The community of a repository is an automated guess at the group of GitHub users who are most likely to be able to help you. It is based on the activity of users within the repository.

The community does not measure or rank expertise with a repository. It also is likely to be an incomplete list of significant users. This is because there are other ways that members can contribute that are not visible in GitHub, and simple rules are used so the mechanism is understandable.

It has been designed to help inform users about the most likely members who can help them with future changes, especially in a cross-divisional “inner source” context, and how that relates to the formally recognised capability maintainers team.

How it is calculated

The community is inferred based on a set of simple rules from the last 6 month of GitHub activity data.
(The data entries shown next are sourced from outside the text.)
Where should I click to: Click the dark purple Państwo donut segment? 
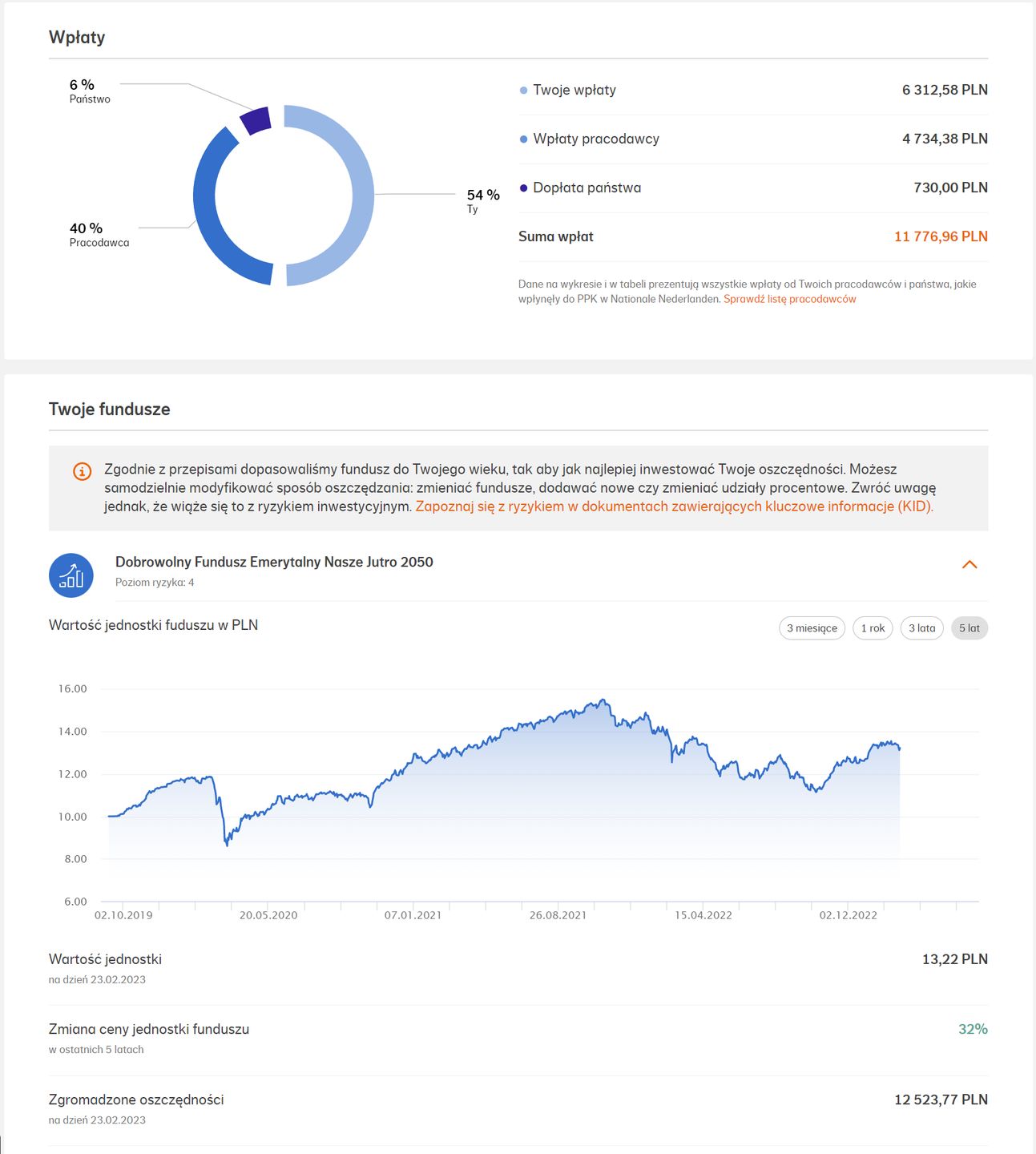[x=256, y=120]
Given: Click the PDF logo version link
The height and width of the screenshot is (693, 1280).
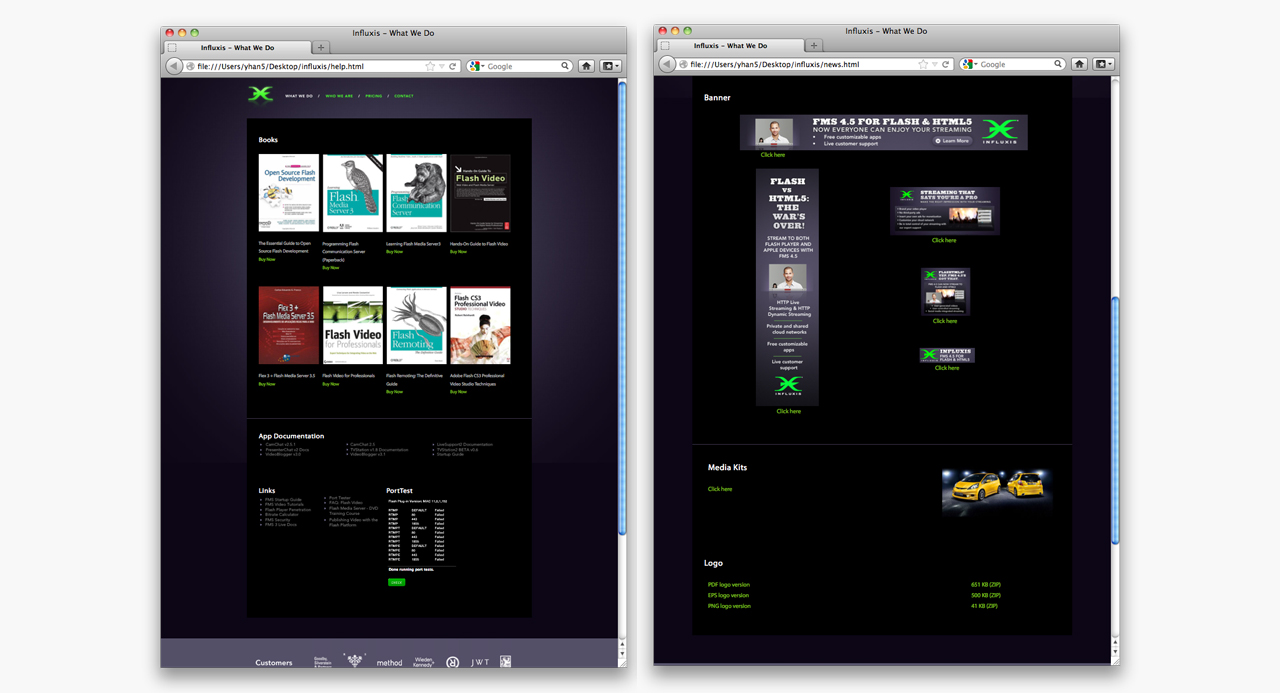Looking at the screenshot, I should point(728,584).
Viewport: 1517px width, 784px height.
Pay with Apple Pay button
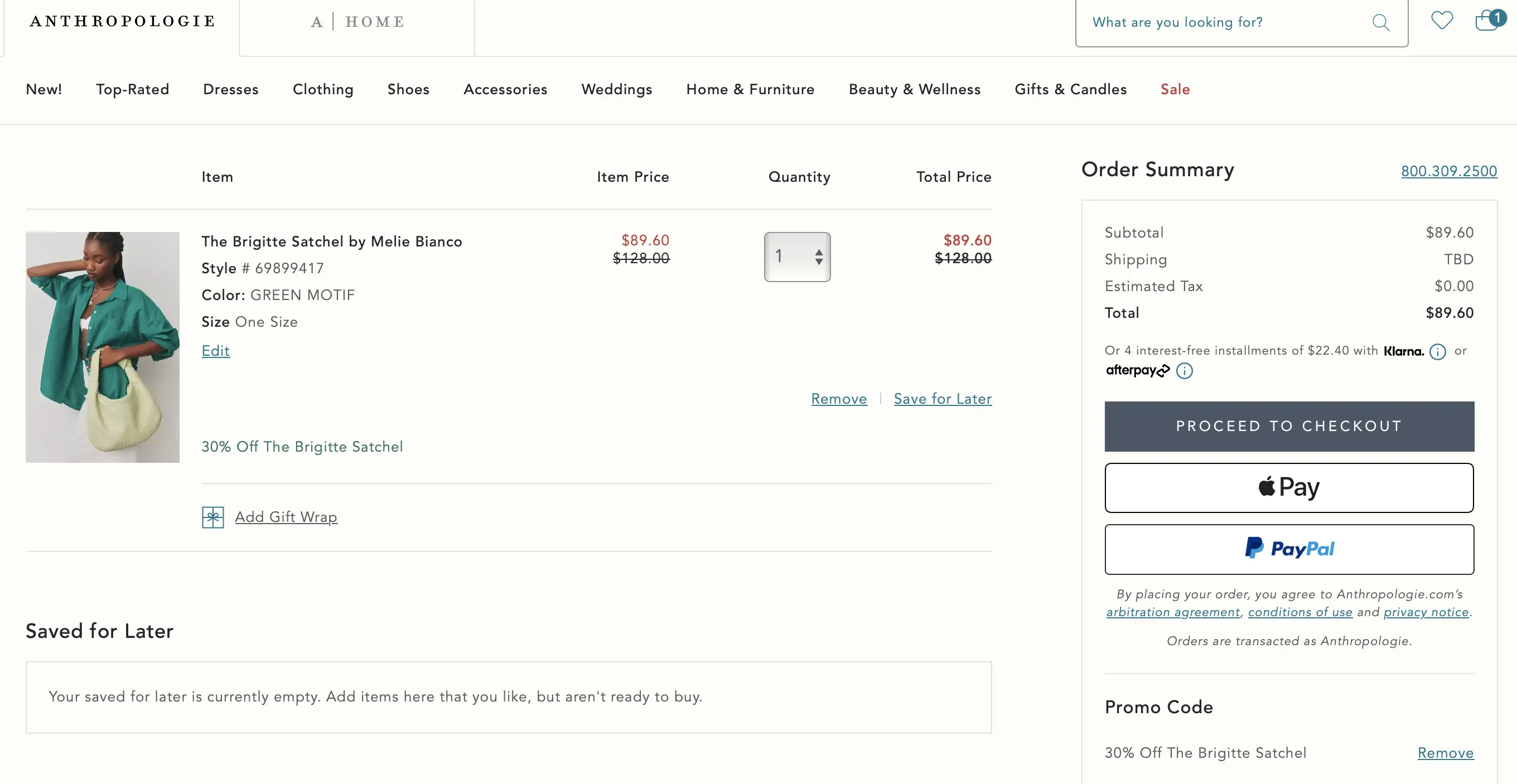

These rules vary depending on the number of pull request review undertaken within the repository.

If the repository has more than ten PR reviews in the last 6 months the following measurements are calculated per user:

  • Number of successful contributions: the number of pull requests that have been approved and merged.
  • Number of contributions without changes: the number of pull requests that have been merged only with reviews of the approved type.
  • Number of reviews for a different division: the number of reviews in a pull request raised by a member of a different division.
  • Number of comment/changes requested reviews: the number of reviews of the comment and request for changes type.
  • Number of approved reviews: the number of reviews of the approval type.
  • Percentage of pull requests the member has interacted with: the percentage of pull requests the member has interacted with over the total amount of the repository’s pull requests.

If there are less than ten PR reviews, then the measurements are reduced to:

  • Number of pull requests: the total amount of pull requests the member has raised.
  • Number of commits not associated with a pull request: the total amount of commits the member has directly pushed to the default branch.

For each measurement the top five members are included in the community. When two members have the same measurement, they are ordered alphabetically.

When all measurements are calculated, the results of each are merged into one list that preserves all members. Thus, it is important to consider that the maximum number of members inferred for a community is 5 * number of measurements. The final result is a list with all the members inferred by the different measurements, ordered by the number of measurements they appeared in.